Re: Add -k/--link option to pg_combinebackup - Mailing list pgsql-hackers

From Robert Haas
Subject Re: Add -k/--link option to pg_combinebackup
Date
Msg-id CA+TgmoZkf+WRLvLF1MHJC3NF1YAdeMmKdVKVwQpknEdgkEEkTg@mail.gmail.com
Whole thread Raw
List pgsql-hackers
On Wed, Jan 15, 2025 at 12:42 PM Israel Barth Rubio
<barthisrael@gmail.com> wrote:
> With the current implementation of pg_combinebackup, we have a few
> copy methods: --clone, --copy and --copy-file-range. By using either of
> them, it implicates an actual file copy in the file system, i.e. among
> other things, disk usage.
>
> While discussing with some people, e.g. Robert Haas and Martín Marqués,
> about possible ways to improve pg_combinebackup performance and/or
> reduce disk usage taken by the synthetic backup, there was a thought
> of using hard links.
>
> I'm submitting a patch in this thread which introduces the -k/--link
> option to pg_combinebackup, making it similar to the options exposed
> by pg_upgrade.

In general, +1, although I think that the patch needs polishing in a
bunch of areas.

Originally, I thought what we wanted was something like a --in-place
option to pg_combinebackup, allowing the output directory to be the
same as one of the input directories. However, I now think that what
this patch does is likely better, and this patch is a lot simpler to
write than that one would be. With the --in-place option, if I'm
combine backup1 and backup2, I must write either "pg_combinebackup
backup1 backup2 -o backup1" or "pg_combinebackup backup1 backup2 -o
backup2". In either case, I can skip whole-file copies from one of the
two source directories -- whichever one happens to be the output
directory. However, if I write "pg_combinebackup --link backup1
backup2 -o result", I can skip *all* whole-file copies from *every*
input directory, which seems a lot nicer.

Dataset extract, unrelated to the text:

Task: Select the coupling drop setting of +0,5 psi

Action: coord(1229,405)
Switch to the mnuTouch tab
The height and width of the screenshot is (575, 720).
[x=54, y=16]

Furthermore, if all the input directories are staging directories,
basically copies of original backups stored elsewhere, then the fact
that those directories get trashed is of no concern to me. In fact,
they don't even get trashed if pg_combinebackup is interrupted partway
through, because I can just remove the output directory and recreate
it and everything is fine. With an --in-place option, that would be
trickier.

Regarding the patch itself, I think we need to rethink the test case
changes in particular. As written, the patch won't do any testing of
link mode unless the user sets PG_TEST_PG_COMBINEBACKUP_MODE=--link;
and if they do set that option, then we won't test anything else.
Also, even with that environment variable set, we'll only test --link
mode a bit ... accidentally. The patch doesn't really do anything to
make sure that link mode actually does what it's intended to do. It
only adapts the existing tests not to fail. I think it would be better
to decide that you're not supposed to set
PG_TEST_PG_COMBINEBACKUP_MODE=--link, and then write some new test,
not depending on PG_TEST_PG_COMBINEBACKUP_MODE, that specifically
verifies that link mode behaves as expected.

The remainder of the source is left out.